Sociable, Dinah était entourée d'un groupe de copines. "Elles faisaient plein d'activités ensemble, dormaient l'une chez l'autre", dit sa mère citée par l'Alsace. Jusqu'à ce jour où Dinah leur annonce son orientation sexuelle, en 2019, alors qu'elle est en 4ème. "Dès le moment où elle leur a dit qu'elle était attirée par les filles et tout particulièrement par une fille du groupe, leur comportement a changé. Elle a eu des courriers insultants. Dinah avait une sensibilité à fleur de peau. Elle a très mal vécu ce changement de comportement", poursuit sa mère dans le quotidien régional.

"Elle leur a parlé du mouvement LGBT, un mouvement qu'elle suivait. Les filles, à partir de ce moment n'étaient pas d'accord avec ce qu'elle défendait et lui ont envoyé des messages, l'ont bousculée, l'ont critiquée... Elles avaient fait un programme pour s'attaquer à ma fille quant à son orientation sexuelle", dit encore Samira sur BFMTV.

Les encadrants du collège sont informés et une confrontation a lieu avec celles qui traitent Dinah de "sale lesbienne", "sale arabe", "sale métisse". L'adolescente change d'établissement en entrant au lycée, mais retrouve ses bourreaux dans le réfectoire partagé de la ville. Une première tentative de suicide a lieu en mars 2021. Dinah demande ensuite à ses tortionnaires de la laisser tranquille mais, selon son frère sur BFM, elle reçoit en retour : "La prochaine fois, on espère que tu arriveras à mourir".

Blanquer appelle à "ne pas s'emballer"

La procureure de Mulhouse, Edwige Roux-Morizot, a déclaré que le "harcèlement dont elle aurait été victime" n'est pour l'heure "qu'une hypothèse" expliquant le suicide de la jeune fille, qui doit être vérifiée notamment via "l'exploitation en cours de son téléphone et de son ordinateur". Il faudra surtout que les enquêteurs fassent la lumière sur la responsabilité des établissements scolaires car la famille de Dinah entend porter plainte. "On compte porter plainte contre le collège qui n'a rien fait pour ma sœur. On n'accepte pas ça", pointe son frère Rayan, interrogé par BFMTV.

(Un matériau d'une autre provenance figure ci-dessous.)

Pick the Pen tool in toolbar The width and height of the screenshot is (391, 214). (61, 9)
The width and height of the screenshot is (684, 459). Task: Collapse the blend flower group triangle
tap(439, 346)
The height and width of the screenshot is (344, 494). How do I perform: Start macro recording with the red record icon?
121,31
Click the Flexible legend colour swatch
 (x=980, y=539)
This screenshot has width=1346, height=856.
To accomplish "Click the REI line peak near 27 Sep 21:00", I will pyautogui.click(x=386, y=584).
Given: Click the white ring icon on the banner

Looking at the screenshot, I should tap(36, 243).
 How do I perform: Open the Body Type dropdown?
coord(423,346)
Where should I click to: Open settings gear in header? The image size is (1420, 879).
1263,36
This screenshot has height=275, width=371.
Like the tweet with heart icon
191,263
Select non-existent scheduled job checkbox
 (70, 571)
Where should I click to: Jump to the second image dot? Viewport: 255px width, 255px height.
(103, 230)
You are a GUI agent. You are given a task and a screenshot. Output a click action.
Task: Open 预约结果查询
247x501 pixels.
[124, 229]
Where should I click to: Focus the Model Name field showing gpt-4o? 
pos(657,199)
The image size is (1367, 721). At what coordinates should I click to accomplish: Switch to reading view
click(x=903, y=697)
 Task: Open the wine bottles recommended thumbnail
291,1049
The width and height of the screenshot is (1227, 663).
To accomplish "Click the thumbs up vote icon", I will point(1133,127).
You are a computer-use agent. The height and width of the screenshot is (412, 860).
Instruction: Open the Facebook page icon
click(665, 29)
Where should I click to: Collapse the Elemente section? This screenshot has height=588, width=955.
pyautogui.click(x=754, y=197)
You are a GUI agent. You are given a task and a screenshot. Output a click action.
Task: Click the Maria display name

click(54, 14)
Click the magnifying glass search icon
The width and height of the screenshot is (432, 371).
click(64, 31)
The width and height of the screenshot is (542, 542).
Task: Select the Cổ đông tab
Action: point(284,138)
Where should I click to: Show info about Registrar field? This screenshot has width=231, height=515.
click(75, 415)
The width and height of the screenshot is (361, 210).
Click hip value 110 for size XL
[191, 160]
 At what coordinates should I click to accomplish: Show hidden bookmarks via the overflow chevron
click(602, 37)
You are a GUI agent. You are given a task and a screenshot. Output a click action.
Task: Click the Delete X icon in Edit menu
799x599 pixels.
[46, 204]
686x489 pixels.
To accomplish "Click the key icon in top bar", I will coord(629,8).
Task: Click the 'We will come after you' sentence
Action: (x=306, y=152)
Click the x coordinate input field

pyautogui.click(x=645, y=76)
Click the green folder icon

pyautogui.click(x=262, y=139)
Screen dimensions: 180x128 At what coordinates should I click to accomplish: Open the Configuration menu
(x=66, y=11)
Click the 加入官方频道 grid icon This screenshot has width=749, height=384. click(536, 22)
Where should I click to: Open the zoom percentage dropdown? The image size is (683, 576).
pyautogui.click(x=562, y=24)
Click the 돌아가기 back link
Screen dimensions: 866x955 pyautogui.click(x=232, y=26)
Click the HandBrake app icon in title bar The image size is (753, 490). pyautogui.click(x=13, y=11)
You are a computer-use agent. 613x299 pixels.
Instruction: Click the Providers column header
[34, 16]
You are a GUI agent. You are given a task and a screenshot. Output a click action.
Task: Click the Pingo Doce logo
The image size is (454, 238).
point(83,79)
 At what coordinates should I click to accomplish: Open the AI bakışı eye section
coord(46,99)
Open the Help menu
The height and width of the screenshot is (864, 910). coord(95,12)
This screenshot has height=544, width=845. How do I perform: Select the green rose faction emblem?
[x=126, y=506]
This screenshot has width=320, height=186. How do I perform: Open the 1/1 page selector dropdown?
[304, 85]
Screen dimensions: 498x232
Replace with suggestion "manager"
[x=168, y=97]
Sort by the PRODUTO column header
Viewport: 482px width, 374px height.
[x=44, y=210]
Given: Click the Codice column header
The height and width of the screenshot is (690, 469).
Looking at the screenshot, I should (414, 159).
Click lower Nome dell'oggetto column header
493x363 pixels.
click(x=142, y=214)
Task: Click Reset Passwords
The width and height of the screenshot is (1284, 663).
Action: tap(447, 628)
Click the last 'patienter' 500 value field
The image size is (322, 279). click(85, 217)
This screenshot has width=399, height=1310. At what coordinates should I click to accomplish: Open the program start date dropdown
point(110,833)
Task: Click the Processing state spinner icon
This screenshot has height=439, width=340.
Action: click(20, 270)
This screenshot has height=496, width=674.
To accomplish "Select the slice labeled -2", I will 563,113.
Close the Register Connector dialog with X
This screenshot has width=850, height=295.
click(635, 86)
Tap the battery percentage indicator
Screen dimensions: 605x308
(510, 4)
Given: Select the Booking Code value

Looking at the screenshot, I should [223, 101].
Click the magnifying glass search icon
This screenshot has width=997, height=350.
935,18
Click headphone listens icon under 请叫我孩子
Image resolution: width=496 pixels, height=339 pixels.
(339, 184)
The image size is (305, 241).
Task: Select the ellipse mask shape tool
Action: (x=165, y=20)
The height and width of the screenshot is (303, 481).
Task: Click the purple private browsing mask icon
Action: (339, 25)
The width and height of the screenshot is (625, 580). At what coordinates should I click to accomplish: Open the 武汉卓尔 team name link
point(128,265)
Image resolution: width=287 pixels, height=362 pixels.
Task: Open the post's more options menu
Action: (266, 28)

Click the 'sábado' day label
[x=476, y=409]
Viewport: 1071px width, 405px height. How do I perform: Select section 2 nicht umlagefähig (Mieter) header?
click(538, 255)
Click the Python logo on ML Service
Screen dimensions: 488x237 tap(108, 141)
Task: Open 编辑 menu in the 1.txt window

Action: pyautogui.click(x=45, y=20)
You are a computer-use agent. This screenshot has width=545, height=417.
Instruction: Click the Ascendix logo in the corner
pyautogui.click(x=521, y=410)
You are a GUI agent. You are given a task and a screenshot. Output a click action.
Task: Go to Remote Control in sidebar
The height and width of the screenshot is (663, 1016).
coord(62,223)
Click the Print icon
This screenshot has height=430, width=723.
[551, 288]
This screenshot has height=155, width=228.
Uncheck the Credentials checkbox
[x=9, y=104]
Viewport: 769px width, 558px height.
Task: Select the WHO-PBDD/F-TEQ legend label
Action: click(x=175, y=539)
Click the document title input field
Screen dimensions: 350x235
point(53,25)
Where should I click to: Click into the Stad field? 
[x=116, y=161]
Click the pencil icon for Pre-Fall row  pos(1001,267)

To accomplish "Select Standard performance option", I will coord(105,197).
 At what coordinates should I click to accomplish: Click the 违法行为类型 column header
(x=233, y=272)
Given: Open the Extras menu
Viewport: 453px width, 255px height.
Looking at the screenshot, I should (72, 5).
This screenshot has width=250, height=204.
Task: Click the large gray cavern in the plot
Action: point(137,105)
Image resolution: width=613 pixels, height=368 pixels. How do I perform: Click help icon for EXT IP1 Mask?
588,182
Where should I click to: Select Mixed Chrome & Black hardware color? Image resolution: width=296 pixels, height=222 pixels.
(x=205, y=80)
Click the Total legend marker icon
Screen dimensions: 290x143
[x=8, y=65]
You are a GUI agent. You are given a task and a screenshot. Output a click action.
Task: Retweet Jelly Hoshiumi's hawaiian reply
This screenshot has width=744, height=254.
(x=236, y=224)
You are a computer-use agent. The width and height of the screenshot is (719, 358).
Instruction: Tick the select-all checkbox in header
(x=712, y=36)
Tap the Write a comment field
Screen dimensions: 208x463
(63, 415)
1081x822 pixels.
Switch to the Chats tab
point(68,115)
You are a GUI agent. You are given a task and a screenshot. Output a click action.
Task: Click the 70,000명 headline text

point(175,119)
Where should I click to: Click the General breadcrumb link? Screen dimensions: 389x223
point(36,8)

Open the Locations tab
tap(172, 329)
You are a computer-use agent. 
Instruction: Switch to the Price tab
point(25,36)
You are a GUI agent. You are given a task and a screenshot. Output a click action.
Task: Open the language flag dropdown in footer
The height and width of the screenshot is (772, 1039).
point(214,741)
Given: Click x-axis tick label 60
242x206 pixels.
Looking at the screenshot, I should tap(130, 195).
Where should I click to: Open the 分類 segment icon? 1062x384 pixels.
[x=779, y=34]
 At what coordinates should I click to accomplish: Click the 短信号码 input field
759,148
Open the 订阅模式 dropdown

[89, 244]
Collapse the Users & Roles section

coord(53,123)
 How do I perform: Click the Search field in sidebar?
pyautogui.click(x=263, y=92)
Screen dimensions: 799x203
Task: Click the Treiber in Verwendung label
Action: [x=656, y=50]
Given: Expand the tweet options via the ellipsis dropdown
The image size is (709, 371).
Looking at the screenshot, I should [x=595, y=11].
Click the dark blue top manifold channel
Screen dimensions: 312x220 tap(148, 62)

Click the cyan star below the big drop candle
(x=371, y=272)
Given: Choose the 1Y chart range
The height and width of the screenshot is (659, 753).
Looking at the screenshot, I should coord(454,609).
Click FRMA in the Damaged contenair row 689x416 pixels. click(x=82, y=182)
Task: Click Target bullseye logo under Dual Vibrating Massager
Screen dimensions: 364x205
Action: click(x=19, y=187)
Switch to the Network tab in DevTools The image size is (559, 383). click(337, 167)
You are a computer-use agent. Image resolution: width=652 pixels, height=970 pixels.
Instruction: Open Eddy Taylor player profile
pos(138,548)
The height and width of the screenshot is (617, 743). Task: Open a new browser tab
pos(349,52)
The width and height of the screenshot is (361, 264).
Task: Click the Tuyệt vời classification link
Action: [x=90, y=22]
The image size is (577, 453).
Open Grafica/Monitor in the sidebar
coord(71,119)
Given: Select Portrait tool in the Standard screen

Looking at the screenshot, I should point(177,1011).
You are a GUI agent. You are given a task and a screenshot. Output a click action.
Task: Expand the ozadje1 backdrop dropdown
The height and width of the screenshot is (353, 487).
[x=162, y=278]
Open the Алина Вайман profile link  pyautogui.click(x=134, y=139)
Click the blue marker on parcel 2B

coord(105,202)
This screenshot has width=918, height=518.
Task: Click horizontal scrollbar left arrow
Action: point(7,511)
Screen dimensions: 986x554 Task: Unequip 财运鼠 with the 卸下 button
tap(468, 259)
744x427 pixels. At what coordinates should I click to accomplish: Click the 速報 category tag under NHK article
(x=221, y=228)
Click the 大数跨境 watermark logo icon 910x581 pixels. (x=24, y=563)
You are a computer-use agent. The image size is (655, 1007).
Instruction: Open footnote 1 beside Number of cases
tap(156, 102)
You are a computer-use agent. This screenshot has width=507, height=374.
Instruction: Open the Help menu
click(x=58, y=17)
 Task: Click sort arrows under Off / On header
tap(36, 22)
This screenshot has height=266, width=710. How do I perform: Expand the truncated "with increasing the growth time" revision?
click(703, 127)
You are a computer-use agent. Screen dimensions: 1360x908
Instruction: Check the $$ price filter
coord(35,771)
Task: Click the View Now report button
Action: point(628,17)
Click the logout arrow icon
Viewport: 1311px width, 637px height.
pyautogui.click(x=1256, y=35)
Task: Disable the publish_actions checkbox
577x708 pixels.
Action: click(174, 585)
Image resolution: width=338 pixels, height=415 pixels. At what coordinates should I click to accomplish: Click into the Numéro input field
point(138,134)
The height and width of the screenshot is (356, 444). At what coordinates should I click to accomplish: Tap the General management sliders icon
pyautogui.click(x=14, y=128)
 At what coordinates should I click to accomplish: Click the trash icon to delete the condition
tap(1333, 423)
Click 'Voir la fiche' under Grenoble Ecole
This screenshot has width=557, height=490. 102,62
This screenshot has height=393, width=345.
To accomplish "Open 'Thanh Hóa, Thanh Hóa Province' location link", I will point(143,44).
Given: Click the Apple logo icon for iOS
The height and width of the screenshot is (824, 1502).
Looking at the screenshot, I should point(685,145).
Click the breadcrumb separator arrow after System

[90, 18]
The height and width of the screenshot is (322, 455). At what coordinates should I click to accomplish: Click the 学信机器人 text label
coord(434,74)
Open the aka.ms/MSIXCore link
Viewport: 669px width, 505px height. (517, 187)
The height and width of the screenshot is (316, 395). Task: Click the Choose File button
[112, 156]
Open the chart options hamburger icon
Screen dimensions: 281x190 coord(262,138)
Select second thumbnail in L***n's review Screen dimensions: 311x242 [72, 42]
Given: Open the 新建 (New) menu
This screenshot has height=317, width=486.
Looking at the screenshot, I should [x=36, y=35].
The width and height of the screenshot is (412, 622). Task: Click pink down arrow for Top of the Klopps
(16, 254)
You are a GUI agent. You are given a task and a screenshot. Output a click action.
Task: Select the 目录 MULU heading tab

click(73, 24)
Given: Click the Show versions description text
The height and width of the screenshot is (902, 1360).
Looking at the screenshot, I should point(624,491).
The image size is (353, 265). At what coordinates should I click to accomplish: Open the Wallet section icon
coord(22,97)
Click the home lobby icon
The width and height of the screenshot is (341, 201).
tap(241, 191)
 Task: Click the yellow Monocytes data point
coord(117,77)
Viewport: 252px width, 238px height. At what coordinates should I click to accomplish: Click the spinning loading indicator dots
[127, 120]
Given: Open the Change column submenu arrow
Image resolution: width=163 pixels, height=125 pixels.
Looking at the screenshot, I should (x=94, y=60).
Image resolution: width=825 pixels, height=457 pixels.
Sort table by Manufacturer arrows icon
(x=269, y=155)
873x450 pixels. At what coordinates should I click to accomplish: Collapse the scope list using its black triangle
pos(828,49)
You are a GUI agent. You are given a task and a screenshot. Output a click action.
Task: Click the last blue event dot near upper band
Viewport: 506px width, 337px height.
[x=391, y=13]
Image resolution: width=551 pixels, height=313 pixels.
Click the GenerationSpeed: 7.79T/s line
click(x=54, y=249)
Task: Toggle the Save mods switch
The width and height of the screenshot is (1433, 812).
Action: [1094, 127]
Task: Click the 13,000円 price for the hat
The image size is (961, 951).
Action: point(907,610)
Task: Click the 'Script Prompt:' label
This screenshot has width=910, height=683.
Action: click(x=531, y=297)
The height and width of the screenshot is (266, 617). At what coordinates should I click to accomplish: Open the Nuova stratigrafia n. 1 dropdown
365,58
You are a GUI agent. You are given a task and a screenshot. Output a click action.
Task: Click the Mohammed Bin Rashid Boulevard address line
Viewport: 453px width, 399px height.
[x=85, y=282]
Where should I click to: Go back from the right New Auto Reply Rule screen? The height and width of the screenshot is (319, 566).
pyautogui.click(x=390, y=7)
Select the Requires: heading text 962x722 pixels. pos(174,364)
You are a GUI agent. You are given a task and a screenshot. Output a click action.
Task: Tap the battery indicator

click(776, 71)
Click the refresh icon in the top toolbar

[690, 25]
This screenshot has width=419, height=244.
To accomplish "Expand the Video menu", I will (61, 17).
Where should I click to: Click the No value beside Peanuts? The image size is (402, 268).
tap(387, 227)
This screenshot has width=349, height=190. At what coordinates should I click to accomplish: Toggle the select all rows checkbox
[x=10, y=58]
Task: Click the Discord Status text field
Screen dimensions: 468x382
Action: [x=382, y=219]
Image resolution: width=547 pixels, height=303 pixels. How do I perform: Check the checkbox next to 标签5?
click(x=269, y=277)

Sur France Bleu Alsace, l'académie de Strasbourg fait savoir qu'elle "prend très au sérieux les situations de harcèlement". Mais des réponses sont attendues. Appelant à "ne pas s'emballer", Jean-Michel Blanquer, le ministre de l'Éducation, a considéré ce lundi matin sur Europe 1 que le suicide de Dinah "doit nous alerter sur les phénomènes de tout ordre. Le harcèlement en fait partie". Et d'ajouter : "C'est toute la société qui est à former".

Lutter à l'école contre l'homophobie

Sandrine Rousseau, ancienne candidate à la primaire écologiste, a quant à elle considéré que "l'histoire tragique de Dinah devrait déclencher un grand plan de protection de l'enfance. De l'enfance placée à celle harcelée, violentée, les souffrances des enfants sont largement sous-estimées et non traitées en France", a-t-elle réagi sur Twitter.

"Le harcèlement scolaire touche tout particulièrement les jeunes LGBT. 50% des LGBTphobies envers les jeunes ont lieu à l'école", rappelle sur France 3 SOS homophobie. Avec beaucoup de gravité, Samira, la mère de Dinah en appelle aux parents : "Pour ceux qui ont des enfants, parlez-leur. Dites-leur de ne pas harceler, que c'est grave."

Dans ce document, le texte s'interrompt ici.